Non è reato definire «picchiatore fascista» un ex militante Msi

La Cassazione assolve un blogger che aveva attaccato un giornalista. Levata di scudi, da Alemanno alla Fnsi

Stefano Mensurati
Stefano Mensurati

Roma - «Sconcertante». «Preoccupante». «Incomprensibile». «Anacronistica». Sono questi gli aggettivi che si ritrovano nei titoli di agenzia che riportano i commenti alla sentenza della Cassazione che ha assolto - «perché il fatto non costituisce reato» - un blogger che nel suo sito aveva definito «ex picchiatore fascista» Stefano Mensurati, attuale vicedirettore del Giornale Radio Rai.
Il motivo della sentenza che ha ribaltato primo grado e appello favorevoli al giornalista? Il riconoscimento di una sorta di peccato originale: aver fatto parte in età giovanile del Fronte della Gioventù. Una appartenenza a una «ben precisa posizione politica» che «non corrisponde a quella della maggioranza degli italiani e ai principi costituzionali in cui essi incondizionatamente credono». Insomma, per farla breve, l'equazione è: se hai fatto parte del Fdg, non è reato definirti un picchiatore.
Ma da cosa nasce «l'accusa» lanciata dal sito? Da una intervista concessa al Venerdì di Repubblica da parte di Mensurati. «Mi chiesero: botte con i rossi?» ricorda il giornalista. «Risposi: ma scusa mi vedi? Ti sembro un picchiatore? Tutt'al più se dovevo fare a botte le prendevo più che darle. Insomma non ho certo il fisico del picchiatore, né l'indole, né il temperamento. Ci siamo messi a ridere. Poi è uscita la frase: “Più che darle le ho prese”». Oggi il sentimento predominante è quello dell'amarezza e dello stupore. «Non sono mai stato un picchiatore fascista! Dirlo è una balla colossale oltre che una calunnia. Ma è mai possibile confondere il Fronte con i gruppi violenti? E poi: chi stabilisce qual è il pensiero della maggioranza italiani? E ancora: è un concetto giuridicamente rilevante come la pensa la maggioranza degli italiani? Allora se uno fa parte di una minoranza politica non ha diritto a lavorare o occupare posizioni di rilievo?

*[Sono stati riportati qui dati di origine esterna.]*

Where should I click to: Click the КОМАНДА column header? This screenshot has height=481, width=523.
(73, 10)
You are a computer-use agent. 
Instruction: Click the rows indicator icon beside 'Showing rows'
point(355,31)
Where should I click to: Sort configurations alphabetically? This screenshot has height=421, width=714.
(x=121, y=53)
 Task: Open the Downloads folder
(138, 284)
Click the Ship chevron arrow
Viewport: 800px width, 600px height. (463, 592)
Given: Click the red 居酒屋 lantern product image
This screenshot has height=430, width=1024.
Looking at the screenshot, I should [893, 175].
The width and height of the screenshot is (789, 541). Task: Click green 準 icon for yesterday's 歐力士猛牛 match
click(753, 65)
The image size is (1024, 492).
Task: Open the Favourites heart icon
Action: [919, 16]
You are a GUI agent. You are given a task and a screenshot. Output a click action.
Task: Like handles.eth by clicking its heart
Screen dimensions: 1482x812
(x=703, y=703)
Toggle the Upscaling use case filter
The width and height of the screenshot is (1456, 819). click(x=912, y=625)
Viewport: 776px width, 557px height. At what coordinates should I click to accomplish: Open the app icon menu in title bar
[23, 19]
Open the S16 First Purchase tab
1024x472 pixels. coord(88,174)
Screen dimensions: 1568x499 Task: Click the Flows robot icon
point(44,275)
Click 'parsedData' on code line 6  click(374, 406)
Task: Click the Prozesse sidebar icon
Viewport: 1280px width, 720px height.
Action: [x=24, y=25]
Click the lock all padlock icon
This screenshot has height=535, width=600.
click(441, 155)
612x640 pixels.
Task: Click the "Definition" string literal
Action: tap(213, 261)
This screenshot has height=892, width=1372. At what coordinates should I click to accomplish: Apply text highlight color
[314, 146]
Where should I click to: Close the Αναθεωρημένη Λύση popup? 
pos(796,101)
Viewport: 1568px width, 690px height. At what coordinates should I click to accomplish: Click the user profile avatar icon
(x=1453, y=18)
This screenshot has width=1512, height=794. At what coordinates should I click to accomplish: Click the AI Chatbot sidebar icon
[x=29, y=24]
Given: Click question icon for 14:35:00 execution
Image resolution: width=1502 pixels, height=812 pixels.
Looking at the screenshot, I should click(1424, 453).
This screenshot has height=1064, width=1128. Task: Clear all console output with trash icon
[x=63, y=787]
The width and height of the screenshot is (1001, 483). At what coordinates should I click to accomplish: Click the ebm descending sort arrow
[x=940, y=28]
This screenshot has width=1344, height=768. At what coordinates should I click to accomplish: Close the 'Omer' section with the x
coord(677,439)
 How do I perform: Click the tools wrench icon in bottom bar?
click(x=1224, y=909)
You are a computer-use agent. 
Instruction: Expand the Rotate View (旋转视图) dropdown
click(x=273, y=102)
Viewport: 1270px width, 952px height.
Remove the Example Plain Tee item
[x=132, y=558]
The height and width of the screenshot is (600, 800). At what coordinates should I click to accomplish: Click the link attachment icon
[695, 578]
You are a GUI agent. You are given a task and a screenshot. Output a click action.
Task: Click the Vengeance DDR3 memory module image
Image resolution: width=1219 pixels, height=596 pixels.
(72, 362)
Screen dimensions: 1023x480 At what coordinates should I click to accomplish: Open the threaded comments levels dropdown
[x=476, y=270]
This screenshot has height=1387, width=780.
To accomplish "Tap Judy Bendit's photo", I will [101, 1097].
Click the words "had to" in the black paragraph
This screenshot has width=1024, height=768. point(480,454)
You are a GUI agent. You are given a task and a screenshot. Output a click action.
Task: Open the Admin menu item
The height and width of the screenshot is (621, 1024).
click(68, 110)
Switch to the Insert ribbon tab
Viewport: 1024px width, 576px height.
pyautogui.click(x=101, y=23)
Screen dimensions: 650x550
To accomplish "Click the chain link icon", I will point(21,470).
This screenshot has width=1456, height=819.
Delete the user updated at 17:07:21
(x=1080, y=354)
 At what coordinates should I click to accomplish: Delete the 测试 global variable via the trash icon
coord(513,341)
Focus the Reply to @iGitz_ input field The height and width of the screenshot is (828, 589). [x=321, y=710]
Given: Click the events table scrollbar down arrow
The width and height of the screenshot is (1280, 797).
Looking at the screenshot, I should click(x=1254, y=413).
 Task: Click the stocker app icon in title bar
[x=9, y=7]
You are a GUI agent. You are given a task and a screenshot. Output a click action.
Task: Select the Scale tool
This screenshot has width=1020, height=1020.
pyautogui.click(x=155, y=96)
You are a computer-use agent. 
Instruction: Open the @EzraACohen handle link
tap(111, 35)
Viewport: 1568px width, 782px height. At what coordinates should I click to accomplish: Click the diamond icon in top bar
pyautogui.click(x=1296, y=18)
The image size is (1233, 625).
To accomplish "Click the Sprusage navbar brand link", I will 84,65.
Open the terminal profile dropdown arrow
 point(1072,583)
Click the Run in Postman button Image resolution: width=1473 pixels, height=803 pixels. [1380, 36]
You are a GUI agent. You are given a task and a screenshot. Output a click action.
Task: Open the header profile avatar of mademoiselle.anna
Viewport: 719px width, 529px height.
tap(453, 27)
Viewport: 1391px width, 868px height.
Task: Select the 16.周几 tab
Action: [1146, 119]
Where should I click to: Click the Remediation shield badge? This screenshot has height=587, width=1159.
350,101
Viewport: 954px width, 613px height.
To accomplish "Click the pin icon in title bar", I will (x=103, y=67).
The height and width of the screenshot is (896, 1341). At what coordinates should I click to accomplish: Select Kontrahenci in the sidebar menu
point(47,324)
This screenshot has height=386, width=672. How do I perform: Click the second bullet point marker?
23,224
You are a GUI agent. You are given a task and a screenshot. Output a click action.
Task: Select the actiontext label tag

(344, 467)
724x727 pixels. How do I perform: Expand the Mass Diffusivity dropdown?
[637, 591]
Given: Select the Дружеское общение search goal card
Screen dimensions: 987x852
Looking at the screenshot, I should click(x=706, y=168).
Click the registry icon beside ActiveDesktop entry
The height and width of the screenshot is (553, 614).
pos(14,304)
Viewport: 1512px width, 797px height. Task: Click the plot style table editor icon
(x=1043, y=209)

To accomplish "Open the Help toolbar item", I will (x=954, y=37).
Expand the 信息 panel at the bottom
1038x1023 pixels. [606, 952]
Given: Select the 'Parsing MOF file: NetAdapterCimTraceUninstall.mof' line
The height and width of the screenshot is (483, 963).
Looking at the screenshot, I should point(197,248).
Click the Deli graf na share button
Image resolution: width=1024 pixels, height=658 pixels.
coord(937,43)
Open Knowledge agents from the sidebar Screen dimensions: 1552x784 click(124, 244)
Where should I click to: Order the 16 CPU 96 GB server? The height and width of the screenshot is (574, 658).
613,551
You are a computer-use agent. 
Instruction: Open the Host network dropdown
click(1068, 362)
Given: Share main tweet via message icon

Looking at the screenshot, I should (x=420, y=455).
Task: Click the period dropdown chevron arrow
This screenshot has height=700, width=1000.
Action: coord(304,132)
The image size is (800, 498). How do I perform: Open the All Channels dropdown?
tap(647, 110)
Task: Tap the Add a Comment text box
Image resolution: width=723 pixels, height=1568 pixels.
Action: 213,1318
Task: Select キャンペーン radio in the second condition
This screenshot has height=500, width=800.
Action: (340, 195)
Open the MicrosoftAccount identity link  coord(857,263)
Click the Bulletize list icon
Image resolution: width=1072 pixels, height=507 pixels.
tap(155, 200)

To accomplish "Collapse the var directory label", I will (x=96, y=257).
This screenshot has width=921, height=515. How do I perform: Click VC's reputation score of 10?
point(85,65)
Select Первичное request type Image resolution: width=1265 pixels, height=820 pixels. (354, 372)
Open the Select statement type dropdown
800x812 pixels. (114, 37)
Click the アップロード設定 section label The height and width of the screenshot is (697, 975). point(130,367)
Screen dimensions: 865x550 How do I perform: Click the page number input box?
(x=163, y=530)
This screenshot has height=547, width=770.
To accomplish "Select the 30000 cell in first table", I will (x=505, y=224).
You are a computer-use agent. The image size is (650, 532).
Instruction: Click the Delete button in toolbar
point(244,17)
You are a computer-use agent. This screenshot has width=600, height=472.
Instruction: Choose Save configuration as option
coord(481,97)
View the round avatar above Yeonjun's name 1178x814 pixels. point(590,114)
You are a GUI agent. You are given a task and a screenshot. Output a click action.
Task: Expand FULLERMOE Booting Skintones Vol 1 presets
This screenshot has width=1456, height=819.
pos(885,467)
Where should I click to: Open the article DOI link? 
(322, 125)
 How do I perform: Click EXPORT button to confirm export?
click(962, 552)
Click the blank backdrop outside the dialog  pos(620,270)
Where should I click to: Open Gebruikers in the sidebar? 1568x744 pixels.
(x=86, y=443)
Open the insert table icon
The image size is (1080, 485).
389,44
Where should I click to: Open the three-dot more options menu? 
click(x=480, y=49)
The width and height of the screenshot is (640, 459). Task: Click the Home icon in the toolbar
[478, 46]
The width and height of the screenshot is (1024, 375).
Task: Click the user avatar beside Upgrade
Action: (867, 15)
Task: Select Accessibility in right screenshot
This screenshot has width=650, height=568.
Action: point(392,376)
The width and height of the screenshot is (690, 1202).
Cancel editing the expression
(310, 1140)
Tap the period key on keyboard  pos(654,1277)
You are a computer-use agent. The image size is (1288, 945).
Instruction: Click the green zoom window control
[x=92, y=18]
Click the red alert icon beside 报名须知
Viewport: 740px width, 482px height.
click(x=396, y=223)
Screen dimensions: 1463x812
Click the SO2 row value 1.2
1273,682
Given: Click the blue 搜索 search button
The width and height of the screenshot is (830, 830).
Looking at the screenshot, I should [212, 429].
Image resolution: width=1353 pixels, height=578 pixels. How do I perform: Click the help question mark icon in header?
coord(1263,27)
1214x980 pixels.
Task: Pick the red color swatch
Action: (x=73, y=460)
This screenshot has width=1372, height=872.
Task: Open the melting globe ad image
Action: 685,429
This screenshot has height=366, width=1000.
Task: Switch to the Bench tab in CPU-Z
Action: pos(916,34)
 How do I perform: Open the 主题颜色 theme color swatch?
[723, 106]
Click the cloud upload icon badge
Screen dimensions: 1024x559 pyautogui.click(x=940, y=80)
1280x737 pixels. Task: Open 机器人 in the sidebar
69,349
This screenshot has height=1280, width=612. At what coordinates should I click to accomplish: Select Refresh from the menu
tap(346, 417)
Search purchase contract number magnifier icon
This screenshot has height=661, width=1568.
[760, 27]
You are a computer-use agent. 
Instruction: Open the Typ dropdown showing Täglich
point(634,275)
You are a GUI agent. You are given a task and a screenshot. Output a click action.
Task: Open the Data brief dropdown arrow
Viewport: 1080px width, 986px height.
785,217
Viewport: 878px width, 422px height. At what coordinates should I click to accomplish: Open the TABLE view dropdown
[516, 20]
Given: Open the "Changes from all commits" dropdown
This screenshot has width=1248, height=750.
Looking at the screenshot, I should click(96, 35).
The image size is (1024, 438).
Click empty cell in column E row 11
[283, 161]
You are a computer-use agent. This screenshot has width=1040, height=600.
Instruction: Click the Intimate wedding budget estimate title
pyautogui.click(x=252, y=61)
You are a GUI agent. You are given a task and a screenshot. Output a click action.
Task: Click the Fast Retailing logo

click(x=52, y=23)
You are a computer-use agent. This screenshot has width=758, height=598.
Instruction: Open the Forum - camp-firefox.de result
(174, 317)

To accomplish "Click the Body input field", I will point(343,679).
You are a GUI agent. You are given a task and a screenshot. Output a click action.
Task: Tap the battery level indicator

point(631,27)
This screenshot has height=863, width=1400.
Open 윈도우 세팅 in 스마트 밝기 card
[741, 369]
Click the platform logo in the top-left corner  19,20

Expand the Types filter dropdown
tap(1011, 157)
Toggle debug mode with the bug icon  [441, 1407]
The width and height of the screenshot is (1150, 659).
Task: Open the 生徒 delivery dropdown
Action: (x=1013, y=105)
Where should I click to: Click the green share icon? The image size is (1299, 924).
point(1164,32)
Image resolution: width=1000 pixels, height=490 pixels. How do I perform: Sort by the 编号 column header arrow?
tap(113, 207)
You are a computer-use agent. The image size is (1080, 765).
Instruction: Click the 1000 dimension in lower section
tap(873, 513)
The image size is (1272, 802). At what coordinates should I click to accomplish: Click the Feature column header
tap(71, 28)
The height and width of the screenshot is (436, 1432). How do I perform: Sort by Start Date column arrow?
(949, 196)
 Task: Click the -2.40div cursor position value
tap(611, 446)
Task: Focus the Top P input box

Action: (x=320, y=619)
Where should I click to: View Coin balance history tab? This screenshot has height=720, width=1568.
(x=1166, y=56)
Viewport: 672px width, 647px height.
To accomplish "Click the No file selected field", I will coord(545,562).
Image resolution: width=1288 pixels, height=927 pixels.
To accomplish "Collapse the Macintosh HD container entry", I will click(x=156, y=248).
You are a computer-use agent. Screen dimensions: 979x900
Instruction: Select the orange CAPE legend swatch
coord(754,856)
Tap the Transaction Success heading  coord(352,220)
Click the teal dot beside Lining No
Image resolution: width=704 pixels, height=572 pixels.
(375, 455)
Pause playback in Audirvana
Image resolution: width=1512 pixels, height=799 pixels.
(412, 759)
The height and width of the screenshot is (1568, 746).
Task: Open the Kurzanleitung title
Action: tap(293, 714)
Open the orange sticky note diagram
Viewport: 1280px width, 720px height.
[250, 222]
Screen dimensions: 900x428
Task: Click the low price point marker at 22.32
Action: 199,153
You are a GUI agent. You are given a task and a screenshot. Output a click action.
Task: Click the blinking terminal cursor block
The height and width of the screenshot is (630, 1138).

E una tesi del genere potrebbe mai essere applicata a chi faceva parte della Fgci o di Lotta Continua?».
L'altro elemento che colpisce è la «distrazione» del mondo politico-giornalstico. A Mensurati sono arrivate attestazioni di solidarietà ma soltanto da parte della destra che per una volta è riuscita a superare le proprie lacerazioni. Si sono fatti sentire Gianfranco Fini, Gianni Alemanno, Maurizio Gasparri, Mario Landolfi, Roberta Angelilli (che intende sollevare la questione al Parlamento europeo), Roberto Menia (che giustamente chiede: «Ma lo sanno che Borsellino era del Fuan?») e altri. Uniti nel sottolineare che questa offesa si estende al presidente della Camera, a ministri, parlamentari, economisti, al sindaco di Roma. Ma dal Quirinale in giù tutti hanno chiuso gli occhi. E anche tra i giornalisti è scattata la regola del silenzio. Gli unici che hanno alzato la voce sono stati i consiglieri Fnsi, Paolo Corsini, Massimo Calenda, Marco Ferrazzoli e Pierangelo Maurizio della componente L'Alternativa, decisi nel chiedere una presa di posizione da parte della Federazione della stampa.

E a invocare una ribellione contro «una vera e propria discriminazione ideologica e una lesione costituzionale». Una ribellione che difficilmente ci sarà visto che il giorno dopo sulle agenzie di stampa il «caso Mensurati» è già cancellato e archiviato.